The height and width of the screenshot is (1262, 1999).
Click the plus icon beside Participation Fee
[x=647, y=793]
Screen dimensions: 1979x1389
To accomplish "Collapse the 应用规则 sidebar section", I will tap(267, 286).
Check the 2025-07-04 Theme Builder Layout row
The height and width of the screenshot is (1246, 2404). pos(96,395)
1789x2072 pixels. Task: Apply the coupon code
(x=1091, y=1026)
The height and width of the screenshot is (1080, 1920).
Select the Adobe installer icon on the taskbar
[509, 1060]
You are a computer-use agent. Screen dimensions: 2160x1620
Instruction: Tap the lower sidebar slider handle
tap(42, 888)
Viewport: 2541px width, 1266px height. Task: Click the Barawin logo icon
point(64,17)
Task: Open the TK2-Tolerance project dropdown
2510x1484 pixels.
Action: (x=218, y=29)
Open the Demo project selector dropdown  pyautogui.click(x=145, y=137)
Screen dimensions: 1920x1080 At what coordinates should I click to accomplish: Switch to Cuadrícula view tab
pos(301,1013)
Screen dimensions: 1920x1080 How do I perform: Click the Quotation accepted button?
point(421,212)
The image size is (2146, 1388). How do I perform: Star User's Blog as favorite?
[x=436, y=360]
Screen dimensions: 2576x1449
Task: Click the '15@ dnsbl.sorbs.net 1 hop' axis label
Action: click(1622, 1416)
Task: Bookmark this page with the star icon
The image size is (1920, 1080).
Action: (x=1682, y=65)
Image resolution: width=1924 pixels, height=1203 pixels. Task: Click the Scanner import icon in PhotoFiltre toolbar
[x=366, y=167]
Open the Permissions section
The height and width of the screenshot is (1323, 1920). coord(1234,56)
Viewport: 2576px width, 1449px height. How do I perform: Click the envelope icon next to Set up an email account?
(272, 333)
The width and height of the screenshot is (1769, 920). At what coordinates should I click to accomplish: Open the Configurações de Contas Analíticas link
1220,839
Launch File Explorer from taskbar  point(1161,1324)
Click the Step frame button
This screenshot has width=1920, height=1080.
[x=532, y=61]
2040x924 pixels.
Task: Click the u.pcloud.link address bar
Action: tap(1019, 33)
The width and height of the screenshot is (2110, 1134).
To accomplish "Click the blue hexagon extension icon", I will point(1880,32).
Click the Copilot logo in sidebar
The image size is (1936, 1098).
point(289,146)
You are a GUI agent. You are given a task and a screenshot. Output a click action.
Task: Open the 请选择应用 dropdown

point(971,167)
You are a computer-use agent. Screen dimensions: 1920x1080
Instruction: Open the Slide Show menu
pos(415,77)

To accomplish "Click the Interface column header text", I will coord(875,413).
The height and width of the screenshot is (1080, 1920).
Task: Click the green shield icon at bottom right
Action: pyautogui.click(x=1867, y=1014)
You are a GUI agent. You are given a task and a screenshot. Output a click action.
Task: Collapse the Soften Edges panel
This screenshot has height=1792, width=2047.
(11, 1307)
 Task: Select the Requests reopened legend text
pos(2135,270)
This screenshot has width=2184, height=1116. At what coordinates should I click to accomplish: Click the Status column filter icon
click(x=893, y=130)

○ ○ ○ ○ ○

§ TASK TO COMPLETE:
What is wanted is a copy of every line in the listing that includes the word "agent".

§ ANSWER FOR THIS EXERCISE:
You are a computer-use agent. Screen dimensions: 2160x1620
You are a GUI agent. You are given a task and a screenshot. Output a click action.
You are a computer-use agent. Screen dimensions: 1920x1080
You are a GUI agent. You are given a task and a screenshot. Output a click action.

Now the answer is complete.